[Instructions to follow]
How many lines in the records contain the word "Where"? Reply with the number alone.
------ Items
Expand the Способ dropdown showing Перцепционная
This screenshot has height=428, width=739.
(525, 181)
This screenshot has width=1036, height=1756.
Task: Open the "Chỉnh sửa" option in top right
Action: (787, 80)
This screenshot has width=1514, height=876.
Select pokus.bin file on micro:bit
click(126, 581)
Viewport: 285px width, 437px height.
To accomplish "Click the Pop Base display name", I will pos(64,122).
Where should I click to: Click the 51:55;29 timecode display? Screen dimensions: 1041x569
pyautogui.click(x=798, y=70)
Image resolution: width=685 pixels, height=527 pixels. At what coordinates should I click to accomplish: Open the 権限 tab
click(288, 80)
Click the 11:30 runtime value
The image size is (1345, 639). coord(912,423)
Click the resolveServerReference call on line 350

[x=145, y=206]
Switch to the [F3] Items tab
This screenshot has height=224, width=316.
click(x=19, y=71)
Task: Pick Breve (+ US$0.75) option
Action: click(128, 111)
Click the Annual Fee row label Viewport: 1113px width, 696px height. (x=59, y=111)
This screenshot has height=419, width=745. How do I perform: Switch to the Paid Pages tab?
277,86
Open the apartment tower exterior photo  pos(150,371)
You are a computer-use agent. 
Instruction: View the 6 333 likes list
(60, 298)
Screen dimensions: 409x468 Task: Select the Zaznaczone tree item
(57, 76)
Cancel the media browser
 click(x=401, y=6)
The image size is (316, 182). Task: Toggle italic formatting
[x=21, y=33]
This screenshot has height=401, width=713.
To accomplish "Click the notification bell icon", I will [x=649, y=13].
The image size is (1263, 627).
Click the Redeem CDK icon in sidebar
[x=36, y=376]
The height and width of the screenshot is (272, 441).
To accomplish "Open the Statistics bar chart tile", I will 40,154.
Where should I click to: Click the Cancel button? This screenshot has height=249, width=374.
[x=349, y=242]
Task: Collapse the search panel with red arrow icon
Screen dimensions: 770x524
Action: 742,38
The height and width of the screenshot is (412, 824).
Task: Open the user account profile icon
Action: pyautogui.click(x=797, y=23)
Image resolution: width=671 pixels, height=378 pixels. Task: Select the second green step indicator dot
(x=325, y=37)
------------
[Answer to this task]
2